Ненависть (Шухов) - страница 48

— У тебя руки зудятся, Митрий?

— Прямо терпения нету, батя. Будь моя воля, наломал бы я сейчас из этих окатовских прихвостней дров! — признался Митька, не сводя быстрых веселых глаз с толпы хуторян, качавших Епифана.

В пир, устроенный на прощание Епифаном Окатовым в большом доме близнецов Куликовых, включилась половина зажиточных мужиков хутора.
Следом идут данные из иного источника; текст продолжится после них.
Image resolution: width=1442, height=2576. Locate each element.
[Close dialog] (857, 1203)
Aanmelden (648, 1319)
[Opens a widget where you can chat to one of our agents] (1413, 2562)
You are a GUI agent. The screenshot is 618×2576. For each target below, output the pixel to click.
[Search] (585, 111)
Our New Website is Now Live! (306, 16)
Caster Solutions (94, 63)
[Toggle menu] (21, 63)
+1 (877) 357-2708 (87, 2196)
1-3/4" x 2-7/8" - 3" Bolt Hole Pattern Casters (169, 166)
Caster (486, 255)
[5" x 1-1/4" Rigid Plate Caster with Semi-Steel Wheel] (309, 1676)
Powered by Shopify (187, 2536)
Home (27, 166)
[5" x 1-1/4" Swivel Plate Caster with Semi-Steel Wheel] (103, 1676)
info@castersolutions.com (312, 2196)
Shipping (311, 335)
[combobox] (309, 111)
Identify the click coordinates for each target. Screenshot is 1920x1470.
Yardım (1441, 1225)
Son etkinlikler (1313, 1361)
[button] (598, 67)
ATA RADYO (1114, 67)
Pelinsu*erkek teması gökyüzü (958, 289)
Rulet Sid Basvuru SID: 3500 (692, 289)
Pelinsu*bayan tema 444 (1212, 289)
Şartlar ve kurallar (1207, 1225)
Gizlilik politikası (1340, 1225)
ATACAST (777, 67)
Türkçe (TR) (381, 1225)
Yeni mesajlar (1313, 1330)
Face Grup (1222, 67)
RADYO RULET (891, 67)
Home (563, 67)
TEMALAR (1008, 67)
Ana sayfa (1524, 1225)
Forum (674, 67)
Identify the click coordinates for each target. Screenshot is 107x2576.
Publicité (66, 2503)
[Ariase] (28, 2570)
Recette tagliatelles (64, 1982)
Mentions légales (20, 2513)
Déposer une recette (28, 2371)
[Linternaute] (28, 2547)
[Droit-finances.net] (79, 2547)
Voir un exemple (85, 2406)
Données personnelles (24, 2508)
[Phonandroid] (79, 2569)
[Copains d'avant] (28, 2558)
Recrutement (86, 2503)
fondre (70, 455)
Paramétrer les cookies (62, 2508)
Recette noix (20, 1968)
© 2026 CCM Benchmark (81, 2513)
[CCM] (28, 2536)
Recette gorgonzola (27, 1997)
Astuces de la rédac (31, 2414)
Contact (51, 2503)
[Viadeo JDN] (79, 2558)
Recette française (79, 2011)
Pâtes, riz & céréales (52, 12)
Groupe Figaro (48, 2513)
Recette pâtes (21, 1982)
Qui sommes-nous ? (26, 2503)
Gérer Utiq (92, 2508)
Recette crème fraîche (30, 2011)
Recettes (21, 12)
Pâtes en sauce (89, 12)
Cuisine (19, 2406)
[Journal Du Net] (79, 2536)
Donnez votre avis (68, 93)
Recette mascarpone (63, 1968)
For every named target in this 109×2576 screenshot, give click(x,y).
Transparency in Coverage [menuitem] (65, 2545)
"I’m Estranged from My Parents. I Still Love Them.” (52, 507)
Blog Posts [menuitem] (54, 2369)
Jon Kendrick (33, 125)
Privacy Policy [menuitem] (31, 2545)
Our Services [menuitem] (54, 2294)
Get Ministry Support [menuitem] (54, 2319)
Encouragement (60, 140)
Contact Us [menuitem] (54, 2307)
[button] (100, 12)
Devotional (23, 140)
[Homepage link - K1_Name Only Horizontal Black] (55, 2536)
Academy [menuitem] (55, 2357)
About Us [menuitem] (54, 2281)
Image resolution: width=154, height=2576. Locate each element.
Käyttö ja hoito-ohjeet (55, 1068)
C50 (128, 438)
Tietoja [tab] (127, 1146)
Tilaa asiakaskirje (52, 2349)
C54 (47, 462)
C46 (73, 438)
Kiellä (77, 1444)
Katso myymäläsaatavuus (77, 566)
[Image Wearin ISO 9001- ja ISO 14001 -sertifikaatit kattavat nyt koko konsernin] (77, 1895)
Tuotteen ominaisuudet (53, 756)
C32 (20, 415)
Это были те, что рядили своих выездных полукровок в тяжелую сбрую с тройным посеребренным набором, те, что шумели воскресными днями сатином рубах и роднились с зажиточным казачеством. Забушевали крикливые пьяные песни. Силантий Пикулин катал по хутору на буланом иноходце очумевших от перепоя председателя совета и Иннокентия Окатова. Полулежа в пролетке, играл Иннокентий на дорогой гармони, а Корней Селезнев выкрикивал не в лад вздорные припевки.

Церковный староста Антип Карманов колесил всю ночь по хутору, крикливо прославляя подвиг Епифана Окатова, отрекшегося от своего состояния. Тех мужиков и баб, которые ему не перечили, Антип покрывал лобзаниями, а тех, кто пытался возразить, грозил согнуть в бараний рог. Он выбил окошко в землянке вдовы Соломен Дворниковой, оглушил осиновым колом бобыля Климушку за то, что они усмотрели в поступке Епифана Окатова некий недобрый замысел.

6

Фешка чувствовала себя на хуторе одинокой. Организатор и секретарь хуторской комсомольской ячейки Роман Каргополов ушел с двумя комсомольцами на Турксиб и не слал обещанных писем. Правда, в комсомольской ячейке, кроме Фешки, еще числилось двое ребят, но один из них все лето безвыездно жил в батраках на дальней заимке, а другой — пастух Егор Клюшкин — испугался кулацких угроз, стал просить не числить его комсомольцем, и Фешка после длительных и мучительных раздумий вычеркнула его фамилию из поименного ячейкового списка.

Потрепанную картонную папку с делами ячейки Фешка ревниво хранила на дне своей хрупкой корзинки, под тяжелым ржавым замком. Это было все, что осталось ей в наследство от недавно еще веселой и шумной комсомольской компании. И вот в редкие свободные, обычно непогожие вечера, когда Силантий Пикулин отпускал ее с пашни на хутор, Фешка, уединившись в амбаре, перекладывала с затаенной гордостью это нехитрое комсомольское имущество. Она долго разглядывала пожелтевшую плохую фотографию Романа и свой потрепанный комсомольский билет. Опасаясь, как бы не разучиться читать, она подолгу сидела над старыми протоколами ячейковых собраний, твердя полушепотом давно заученные строки, написанные неуклюжим каргополовским почерком.

Не было у Фешки ни угла, ни родных, ни близких. Жила она обычно в избе вдовы Соломен Дворниковой, работала на поденщине. В это знойное и ветреное лето она перед молотьбой снова вернулась к старому хозяину Силантию Никулину и нанялась к нему в батрачки.